» WORK INSTRUCTIONS
Across the entries that follow, work out the number of lines containing the string "best", and state it alone.

(DATA SECTION)

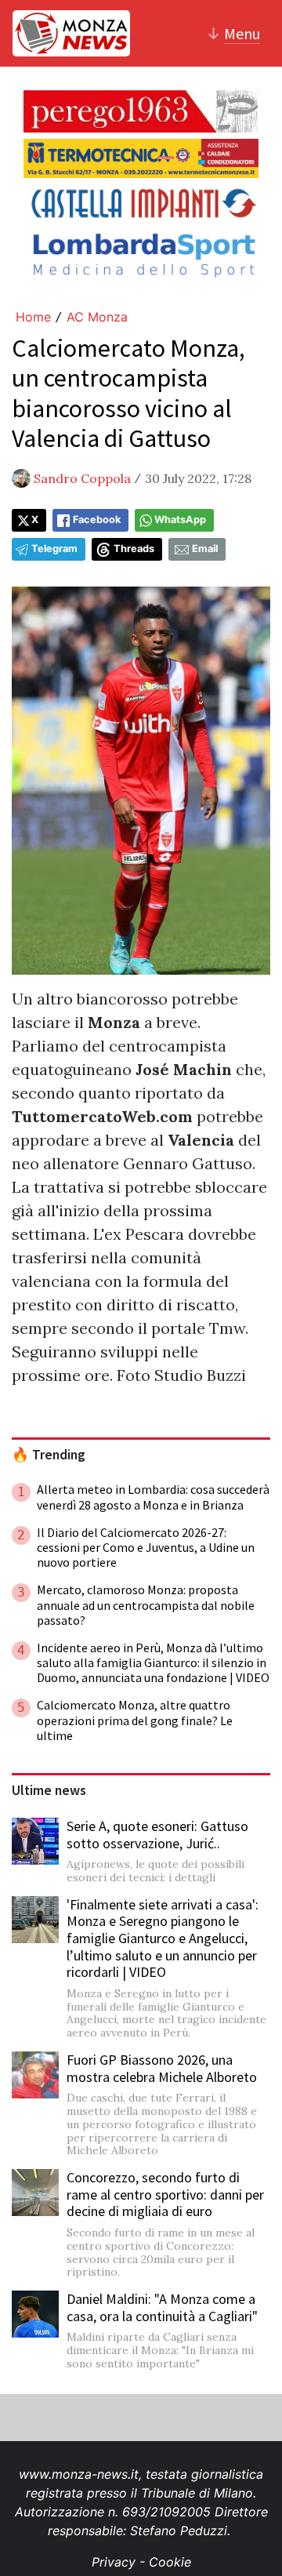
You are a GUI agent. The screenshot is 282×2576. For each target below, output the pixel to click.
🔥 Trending (48, 1454)
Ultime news (49, 1790)
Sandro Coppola (82, 478)
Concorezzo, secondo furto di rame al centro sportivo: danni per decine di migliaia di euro (165, 2194)
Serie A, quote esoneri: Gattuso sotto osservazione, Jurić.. (157, 1834)
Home (33, 317)
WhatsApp (180, 519)
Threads (134, 548)
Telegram (54, 548)
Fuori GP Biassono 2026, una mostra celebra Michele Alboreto (162, 2068)
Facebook (97, 519)
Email (205, 548)
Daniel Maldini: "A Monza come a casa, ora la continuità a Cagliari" (162, 2307)
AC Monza (97, 317)
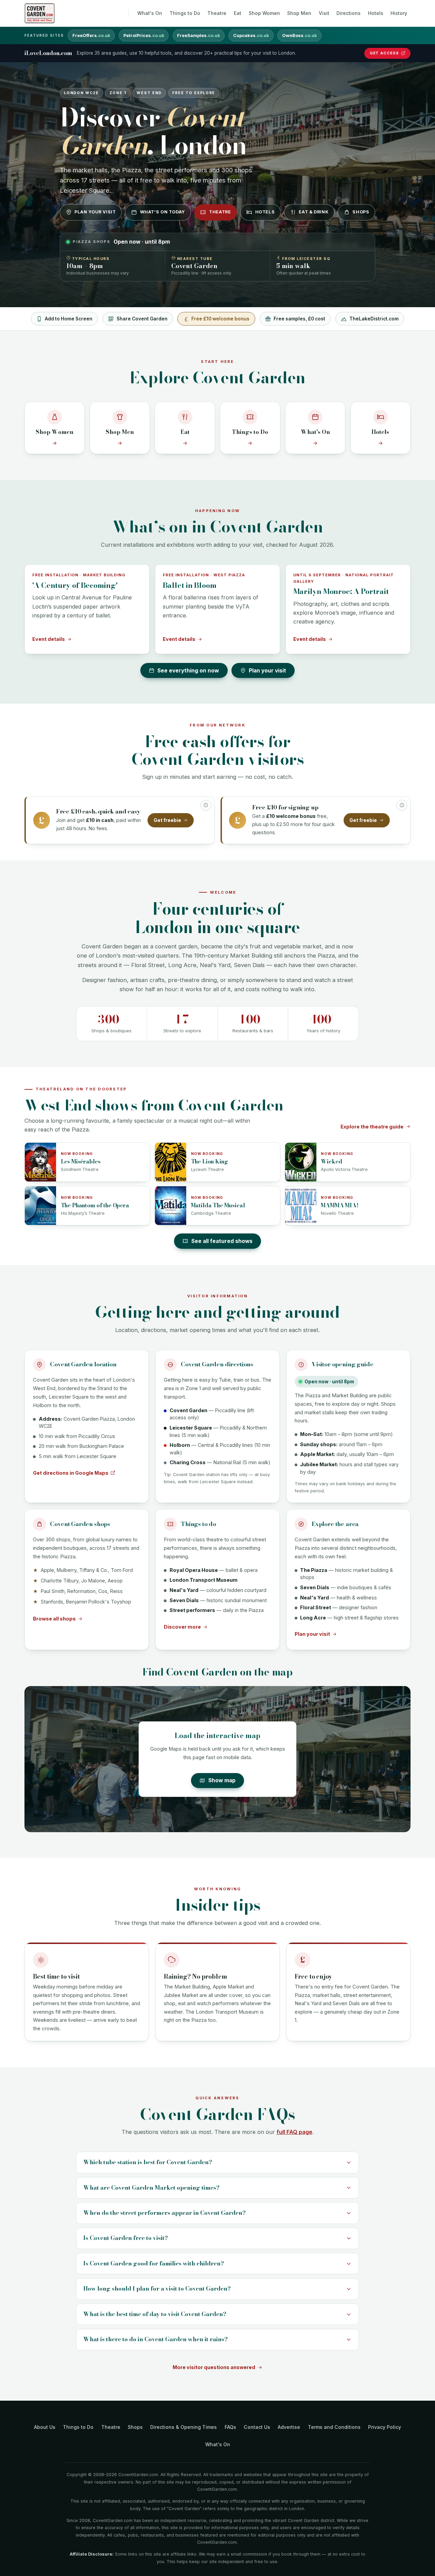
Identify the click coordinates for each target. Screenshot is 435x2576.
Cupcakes (251, 35)
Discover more (182, 1627)
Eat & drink (313, 211)
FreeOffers (91, 35)
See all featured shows (222, 1241)
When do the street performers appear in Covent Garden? (164, 2212)
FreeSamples (198, 35)
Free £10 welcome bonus (220, 318)
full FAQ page (294, 2131)
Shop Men (299, 13)
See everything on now (188, 670)
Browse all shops (54, 1619)
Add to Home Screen (68, 318)
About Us (44, 2427)
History (398, 13)
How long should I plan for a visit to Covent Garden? (157, 2288)
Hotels (375, 13)
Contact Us (257, 2427)
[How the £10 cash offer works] (206, 805)
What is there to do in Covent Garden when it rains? (155, 2339)
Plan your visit (95, 211)
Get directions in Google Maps (70, 1473)
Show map (222, 1780)
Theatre (216, 13)
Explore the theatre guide (372, 1126)
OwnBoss (299, 35)
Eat (237, 13)
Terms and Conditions (334, 2427)
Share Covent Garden (142, 318)
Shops (360, 211)
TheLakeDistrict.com (374, 318)
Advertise (289, 2427)
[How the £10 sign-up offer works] (401, 805)
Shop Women (264, 13)
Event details (48, 639)
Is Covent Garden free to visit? (125, 2237)
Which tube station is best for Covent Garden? (147, 2162)
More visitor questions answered (214, 2367)
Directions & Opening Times (183, 2427)
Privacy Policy (384, 2427)
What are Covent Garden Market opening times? (151, 2187)
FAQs (230, 2427)
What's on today (162, 211)
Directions (348, 13)
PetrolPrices (143, 35)
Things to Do (185, 13)
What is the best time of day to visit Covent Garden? (154, 2314)
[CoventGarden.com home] (39, 13)
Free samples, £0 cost (299, 318)
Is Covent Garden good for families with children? (153, 2263)
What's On (149, 13)
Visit (324, 13)
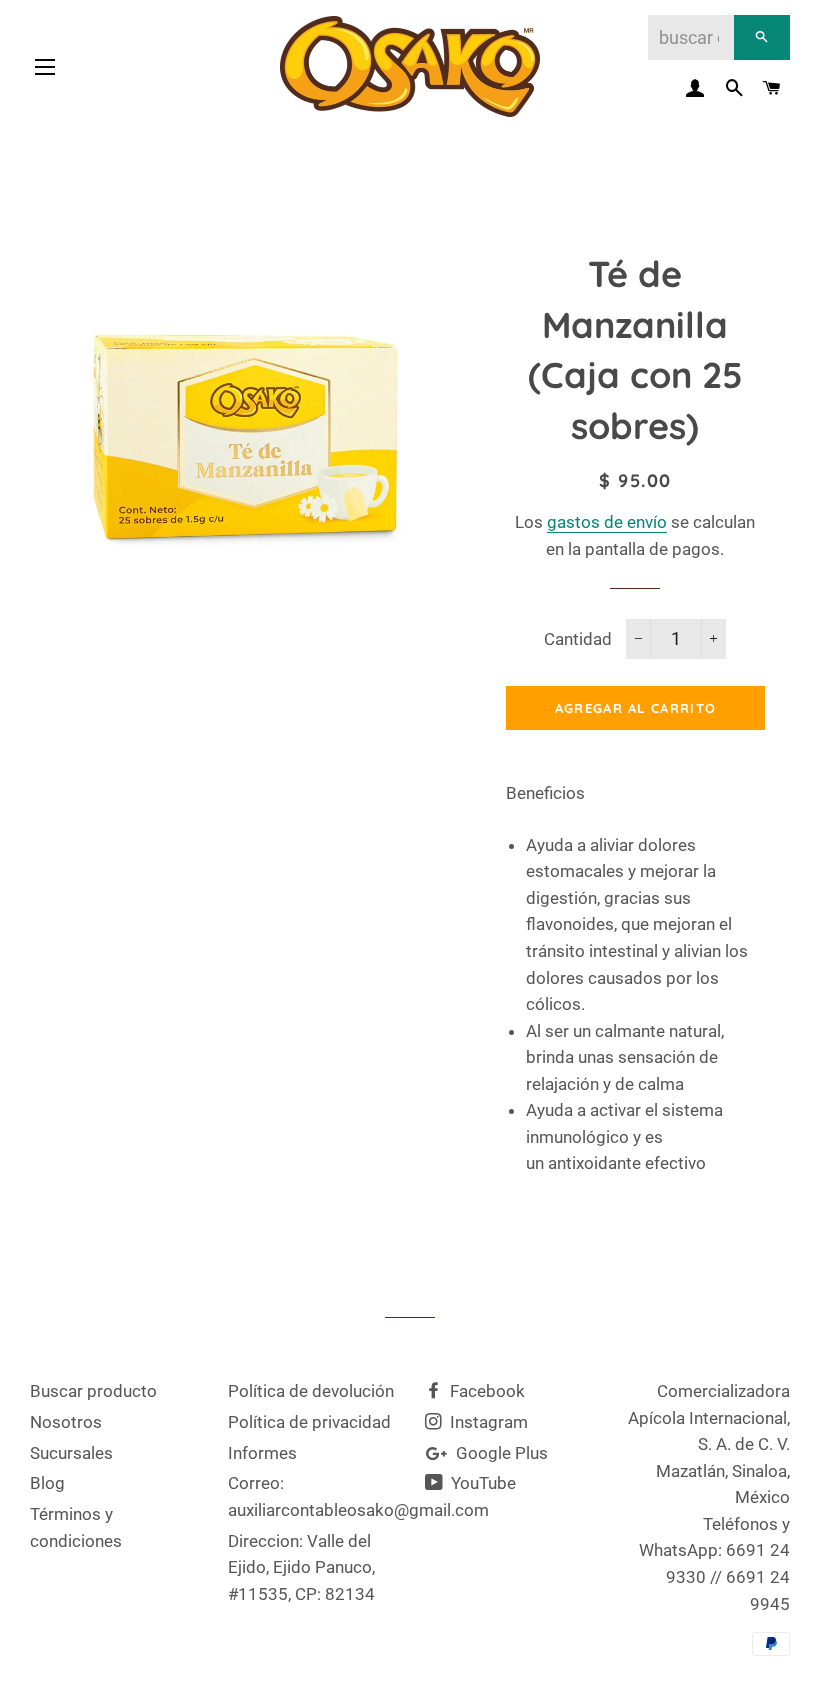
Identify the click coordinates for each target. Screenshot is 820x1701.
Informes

(End DATA SECTION)

» EXERCISE OUTPUT
2